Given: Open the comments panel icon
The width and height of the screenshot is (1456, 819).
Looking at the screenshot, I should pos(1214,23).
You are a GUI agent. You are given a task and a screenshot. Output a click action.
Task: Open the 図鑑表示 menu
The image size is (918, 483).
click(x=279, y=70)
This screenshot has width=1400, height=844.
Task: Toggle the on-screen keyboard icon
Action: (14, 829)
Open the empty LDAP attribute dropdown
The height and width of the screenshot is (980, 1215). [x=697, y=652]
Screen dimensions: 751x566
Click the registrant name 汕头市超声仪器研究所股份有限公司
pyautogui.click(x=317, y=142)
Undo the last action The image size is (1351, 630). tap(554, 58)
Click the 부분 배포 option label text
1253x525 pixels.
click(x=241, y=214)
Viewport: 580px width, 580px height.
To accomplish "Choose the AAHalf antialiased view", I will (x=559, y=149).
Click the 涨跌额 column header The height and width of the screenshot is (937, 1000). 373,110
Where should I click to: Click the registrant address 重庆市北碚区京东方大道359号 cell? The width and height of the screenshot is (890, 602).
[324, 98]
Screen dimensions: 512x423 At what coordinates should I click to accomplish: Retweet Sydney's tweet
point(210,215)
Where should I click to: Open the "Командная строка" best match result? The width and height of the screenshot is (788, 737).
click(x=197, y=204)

..............................

● **Activity**
The full listing above is to be transcribed exactly.

● **Final answer**
Given: Open the comments panel icon
The width and height of the screenshot is (1456, 819).
Looking at the screenshot, I should pos(1214,23).
You are a GUI agent. You are given a task and a screenshot. Output a click action.
Task: Open the 図鑑表示 menu
The image size is (918, 483).
click(x=279, y=70)
This screenshot has width=1400, height=844.
Task: Toggle the on-screen keyboard icon
Action: (14, 829)
Open the empty LDAP attribute dropdown
The height and width of the screenshot is (980, 1215). [x=697, y=652]
Screen dimensions: 751x566
Click the registrant name 汕头市超声仪器研究所股份有限公司
pyautogui.click(x=317, y=142)
Undo the last action The image size is (1351, 630). tap(554, 58)
Click the 부분 배포 option label text
1253x525 pixels.
click(x=241, y=214)
Viewport: 580px width, 580px height.
To accomplish "Choose the AAHalf antialiased view", I will (x=559, y=149).
Click the 涨跌额 column header The height and width of the screenshot is (937, 1000). 373,110
Where should I click to: Click the registrant address 重庆市北碚区京东方大道359号 cell? The width and height of the screenshot is (890, 602).
[324, 98]
Screen dimensions: 512x423 At what coordinates should I click to accomplish: Retweet Sydney's tweet
point(210,215)
Where should I click to: Open the "Командная строка" best match result? The width and height of the screenshot is (788, 737).
click(x=197, y=204)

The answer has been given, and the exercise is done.